Dalai Lama to attend US scientific conference

The Dalai Lama, whose teachings emphasise the training of the mind and the interaction between mind and body, will meet this week with scientists who are studying the physical state of happiness and the effects of meditation on the brain.

The Tibetan leader on Monday and Tuesday will visit the University of Wisconsin to attend the ninth international Mind and Life Conference, a collaboration among the Dalai Lama and Western philosophers and scientists who conduct research on emotions and the brain.

He will tour the university's new US$10 million (HK$77.8 million) W.M. Keck Laboratory for Functional Brain Imaging and Behaviour, which uses advanced, noninvasive equipment to track biochemicals in the brain and observe how different parts of the brain respond to various emotions.

The facility is one of the few in the world that combines key technologies for studying neurological changes, including functional magnetic resonance imaging and positron emission tomography.

The MRI scanner, powered by a 16-ton magnet, shows different parts of the brain as it processes emotions and external information.
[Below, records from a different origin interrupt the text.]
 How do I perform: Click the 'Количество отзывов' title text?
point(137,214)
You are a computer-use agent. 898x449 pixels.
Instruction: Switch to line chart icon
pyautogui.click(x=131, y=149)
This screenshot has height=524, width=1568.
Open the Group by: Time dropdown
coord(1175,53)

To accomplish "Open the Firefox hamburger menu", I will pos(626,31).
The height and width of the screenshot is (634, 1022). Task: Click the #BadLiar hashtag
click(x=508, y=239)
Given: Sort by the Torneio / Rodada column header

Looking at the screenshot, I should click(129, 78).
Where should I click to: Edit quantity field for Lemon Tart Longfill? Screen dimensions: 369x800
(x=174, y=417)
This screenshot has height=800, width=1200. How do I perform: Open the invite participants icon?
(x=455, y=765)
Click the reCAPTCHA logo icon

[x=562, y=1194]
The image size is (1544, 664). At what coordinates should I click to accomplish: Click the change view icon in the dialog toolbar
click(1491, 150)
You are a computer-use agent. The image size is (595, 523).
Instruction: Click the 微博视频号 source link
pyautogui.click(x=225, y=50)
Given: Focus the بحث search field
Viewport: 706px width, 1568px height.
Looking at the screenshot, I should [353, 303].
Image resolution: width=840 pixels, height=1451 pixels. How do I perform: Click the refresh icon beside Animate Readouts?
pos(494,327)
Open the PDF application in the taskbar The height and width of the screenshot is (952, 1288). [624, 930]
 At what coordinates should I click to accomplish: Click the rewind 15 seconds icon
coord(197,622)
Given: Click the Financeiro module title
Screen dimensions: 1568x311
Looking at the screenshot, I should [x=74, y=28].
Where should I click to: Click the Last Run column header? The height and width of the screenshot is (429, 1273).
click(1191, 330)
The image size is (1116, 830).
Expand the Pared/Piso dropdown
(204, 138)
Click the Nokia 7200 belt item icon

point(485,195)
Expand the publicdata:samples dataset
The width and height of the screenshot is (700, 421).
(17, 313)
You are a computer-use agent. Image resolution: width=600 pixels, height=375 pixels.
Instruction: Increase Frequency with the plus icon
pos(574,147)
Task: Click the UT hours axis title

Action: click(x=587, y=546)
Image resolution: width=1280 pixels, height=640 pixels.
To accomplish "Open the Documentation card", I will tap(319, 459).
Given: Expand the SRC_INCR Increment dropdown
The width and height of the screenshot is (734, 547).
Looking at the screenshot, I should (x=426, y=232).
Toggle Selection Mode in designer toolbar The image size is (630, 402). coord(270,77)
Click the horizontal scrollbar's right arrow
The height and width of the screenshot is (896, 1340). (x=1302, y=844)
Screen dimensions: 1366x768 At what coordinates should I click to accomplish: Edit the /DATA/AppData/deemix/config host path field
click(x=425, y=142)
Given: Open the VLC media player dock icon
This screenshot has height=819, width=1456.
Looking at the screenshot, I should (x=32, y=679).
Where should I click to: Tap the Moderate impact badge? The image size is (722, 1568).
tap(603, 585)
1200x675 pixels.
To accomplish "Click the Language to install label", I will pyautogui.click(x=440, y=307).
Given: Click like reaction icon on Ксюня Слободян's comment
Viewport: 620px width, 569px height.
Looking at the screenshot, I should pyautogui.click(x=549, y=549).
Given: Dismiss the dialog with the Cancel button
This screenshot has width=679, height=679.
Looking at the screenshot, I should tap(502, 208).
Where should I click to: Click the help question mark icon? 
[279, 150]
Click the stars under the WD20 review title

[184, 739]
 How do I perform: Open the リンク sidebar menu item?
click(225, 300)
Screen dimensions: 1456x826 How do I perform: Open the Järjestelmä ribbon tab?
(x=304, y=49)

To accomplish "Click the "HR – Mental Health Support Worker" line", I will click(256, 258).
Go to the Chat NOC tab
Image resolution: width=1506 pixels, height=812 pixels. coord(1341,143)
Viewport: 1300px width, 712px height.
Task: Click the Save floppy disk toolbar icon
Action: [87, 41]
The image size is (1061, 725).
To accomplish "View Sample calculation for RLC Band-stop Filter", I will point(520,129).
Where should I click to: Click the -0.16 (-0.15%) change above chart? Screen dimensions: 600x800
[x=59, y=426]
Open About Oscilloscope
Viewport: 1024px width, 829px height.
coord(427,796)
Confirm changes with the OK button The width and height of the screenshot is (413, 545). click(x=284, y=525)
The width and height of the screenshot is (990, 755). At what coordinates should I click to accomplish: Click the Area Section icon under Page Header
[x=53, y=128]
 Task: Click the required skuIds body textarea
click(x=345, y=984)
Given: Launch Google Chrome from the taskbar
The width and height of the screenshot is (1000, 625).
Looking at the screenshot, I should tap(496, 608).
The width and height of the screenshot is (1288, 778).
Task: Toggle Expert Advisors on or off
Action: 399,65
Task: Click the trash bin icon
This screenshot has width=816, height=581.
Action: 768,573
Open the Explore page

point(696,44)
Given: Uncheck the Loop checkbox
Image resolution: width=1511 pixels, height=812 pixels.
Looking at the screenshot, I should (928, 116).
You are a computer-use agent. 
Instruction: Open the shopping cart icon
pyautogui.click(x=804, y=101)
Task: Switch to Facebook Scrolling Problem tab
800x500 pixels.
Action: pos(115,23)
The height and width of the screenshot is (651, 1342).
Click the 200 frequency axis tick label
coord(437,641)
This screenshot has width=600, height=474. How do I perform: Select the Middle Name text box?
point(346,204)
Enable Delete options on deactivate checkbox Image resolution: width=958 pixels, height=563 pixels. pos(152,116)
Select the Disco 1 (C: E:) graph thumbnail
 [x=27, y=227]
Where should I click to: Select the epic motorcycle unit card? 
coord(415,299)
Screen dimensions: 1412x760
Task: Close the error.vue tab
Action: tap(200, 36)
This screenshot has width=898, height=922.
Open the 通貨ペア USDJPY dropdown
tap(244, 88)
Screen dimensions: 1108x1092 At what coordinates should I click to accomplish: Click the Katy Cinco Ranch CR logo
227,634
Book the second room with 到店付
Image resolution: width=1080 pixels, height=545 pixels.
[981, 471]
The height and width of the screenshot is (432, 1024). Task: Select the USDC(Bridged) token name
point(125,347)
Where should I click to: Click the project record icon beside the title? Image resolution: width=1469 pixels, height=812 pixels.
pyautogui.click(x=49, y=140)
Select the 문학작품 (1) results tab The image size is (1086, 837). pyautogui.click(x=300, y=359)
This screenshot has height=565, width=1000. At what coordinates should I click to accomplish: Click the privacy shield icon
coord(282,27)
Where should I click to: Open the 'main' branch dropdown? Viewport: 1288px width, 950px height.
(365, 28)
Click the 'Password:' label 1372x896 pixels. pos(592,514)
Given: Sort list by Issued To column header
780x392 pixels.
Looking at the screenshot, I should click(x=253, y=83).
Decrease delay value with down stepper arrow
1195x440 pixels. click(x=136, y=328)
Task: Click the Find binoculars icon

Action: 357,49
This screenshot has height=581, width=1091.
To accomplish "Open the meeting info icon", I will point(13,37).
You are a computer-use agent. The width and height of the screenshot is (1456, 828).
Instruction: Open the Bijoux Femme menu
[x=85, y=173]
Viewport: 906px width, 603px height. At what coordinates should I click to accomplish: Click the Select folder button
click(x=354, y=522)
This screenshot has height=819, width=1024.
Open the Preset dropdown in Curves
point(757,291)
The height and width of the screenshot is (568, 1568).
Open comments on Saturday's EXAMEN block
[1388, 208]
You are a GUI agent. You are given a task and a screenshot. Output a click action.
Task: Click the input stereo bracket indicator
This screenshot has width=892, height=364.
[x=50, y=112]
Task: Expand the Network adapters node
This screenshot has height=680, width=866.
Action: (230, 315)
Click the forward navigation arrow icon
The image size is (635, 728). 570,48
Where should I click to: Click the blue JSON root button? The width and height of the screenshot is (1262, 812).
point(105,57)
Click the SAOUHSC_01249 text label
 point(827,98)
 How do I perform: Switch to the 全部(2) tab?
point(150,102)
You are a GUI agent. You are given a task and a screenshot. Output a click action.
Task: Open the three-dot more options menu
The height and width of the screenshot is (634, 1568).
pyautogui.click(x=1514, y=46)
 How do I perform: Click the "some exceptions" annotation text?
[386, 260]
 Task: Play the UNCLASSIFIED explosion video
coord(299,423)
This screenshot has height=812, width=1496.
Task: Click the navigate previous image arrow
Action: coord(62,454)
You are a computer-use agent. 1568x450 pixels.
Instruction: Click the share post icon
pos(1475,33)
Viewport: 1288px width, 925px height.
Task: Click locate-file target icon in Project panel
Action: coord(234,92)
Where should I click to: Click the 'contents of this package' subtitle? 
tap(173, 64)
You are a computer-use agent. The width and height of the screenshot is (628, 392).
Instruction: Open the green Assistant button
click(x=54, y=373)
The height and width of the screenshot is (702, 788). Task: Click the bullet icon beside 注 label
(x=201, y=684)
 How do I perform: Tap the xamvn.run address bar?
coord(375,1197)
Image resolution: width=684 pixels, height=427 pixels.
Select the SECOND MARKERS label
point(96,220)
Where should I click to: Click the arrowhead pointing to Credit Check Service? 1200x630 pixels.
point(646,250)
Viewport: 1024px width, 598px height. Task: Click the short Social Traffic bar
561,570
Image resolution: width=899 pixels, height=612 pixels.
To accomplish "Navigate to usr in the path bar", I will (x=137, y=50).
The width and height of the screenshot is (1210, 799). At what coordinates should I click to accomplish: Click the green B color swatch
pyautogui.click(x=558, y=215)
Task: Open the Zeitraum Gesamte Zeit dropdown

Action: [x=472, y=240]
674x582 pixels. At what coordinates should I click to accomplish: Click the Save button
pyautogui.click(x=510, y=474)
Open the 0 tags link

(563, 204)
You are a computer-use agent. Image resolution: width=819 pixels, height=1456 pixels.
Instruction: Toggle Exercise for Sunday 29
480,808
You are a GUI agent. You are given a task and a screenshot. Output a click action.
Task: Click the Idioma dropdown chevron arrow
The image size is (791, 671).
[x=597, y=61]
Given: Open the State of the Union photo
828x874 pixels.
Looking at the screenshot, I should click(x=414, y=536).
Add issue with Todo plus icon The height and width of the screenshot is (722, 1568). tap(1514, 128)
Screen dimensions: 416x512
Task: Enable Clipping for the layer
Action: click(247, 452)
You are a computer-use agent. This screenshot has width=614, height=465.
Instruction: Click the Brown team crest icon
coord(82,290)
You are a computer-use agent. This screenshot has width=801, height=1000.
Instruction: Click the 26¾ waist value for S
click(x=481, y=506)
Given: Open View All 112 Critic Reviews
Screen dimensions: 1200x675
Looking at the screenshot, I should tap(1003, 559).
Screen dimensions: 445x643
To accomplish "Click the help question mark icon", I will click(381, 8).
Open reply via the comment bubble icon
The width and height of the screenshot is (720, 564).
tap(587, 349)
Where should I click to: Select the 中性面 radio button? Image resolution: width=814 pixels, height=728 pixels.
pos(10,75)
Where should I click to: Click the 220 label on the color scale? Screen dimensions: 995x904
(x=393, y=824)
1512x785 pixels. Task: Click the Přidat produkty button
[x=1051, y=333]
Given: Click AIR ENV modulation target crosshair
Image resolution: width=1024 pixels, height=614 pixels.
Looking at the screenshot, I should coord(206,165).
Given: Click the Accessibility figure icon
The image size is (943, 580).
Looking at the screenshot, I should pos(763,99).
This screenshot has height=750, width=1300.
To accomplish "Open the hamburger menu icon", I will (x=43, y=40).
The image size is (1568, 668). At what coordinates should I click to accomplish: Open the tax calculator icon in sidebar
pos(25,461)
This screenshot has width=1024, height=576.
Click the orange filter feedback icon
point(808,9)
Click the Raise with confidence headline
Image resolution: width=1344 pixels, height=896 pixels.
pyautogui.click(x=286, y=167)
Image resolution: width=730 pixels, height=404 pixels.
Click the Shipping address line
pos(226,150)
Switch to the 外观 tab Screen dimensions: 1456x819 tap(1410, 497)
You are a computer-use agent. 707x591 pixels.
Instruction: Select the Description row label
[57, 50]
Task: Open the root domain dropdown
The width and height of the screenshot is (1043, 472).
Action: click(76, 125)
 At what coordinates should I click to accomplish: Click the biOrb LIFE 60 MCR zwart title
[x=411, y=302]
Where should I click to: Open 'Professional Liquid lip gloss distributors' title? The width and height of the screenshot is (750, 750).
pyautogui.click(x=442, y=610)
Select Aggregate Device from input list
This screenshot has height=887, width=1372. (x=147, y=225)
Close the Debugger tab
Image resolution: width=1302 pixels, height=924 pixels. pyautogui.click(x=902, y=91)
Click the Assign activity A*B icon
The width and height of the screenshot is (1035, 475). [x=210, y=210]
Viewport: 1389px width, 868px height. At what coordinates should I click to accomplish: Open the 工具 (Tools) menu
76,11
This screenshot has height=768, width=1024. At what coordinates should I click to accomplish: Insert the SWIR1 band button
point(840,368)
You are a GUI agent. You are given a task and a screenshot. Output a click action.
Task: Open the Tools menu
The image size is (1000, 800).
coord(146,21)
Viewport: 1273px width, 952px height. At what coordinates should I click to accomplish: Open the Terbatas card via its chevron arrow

PET measures chemical activity in the brain, using radioactive tracers created in the laboratory's own accelerator.

''These are tools that allow us for the first time, with unprecedented precision, to look inside the brain with a level of detail that's really quite extraordinary,'' said Richard Davidson, the lab's director, who invited the Dalai Lama to see the facility at the last Mind and Life Conference in India.

Dr Davidson's research has shown that people who describe themselves as happy and enthusiastic have more activity in the left side of their prefrontal cortex, which is located just behind the forehead. People who are more withdrawn tend to have more activity in their right side of their prefrontal cortex.

The research on emotion led Dr Davidson to study the effects of meditation, predicting it would provoke the same neurological reactions as happiness. Scientists at the Keck Laboratory are testing the theory that people can train their minds to be happy, just as athletes can make their bodies perform better.

At this week's conference, scientists will use the lab's capabilities to scan the brain of French molecular biologist and Buddhist monk Matthieu Ricard to see whether years of rigorous meditation can be detected in his brain and to observe what happens as he is meditating.

The Dalai Lama, who fled Tibet in 1959 following a failed uprising against Chinese rule, has expressed interest in Western science and technology since he was a child.

''He believes that science and Buddhism share a common objective, which is to serve humanity and create a better understanding of the world,'' said his translator, Thupten Jimpa.

The conference, cosponsored by the HealthEmotions Research Institute of UW-Madison's Medical School and the Mind and Life Institute of Boulder, Colorado, is closed to the public.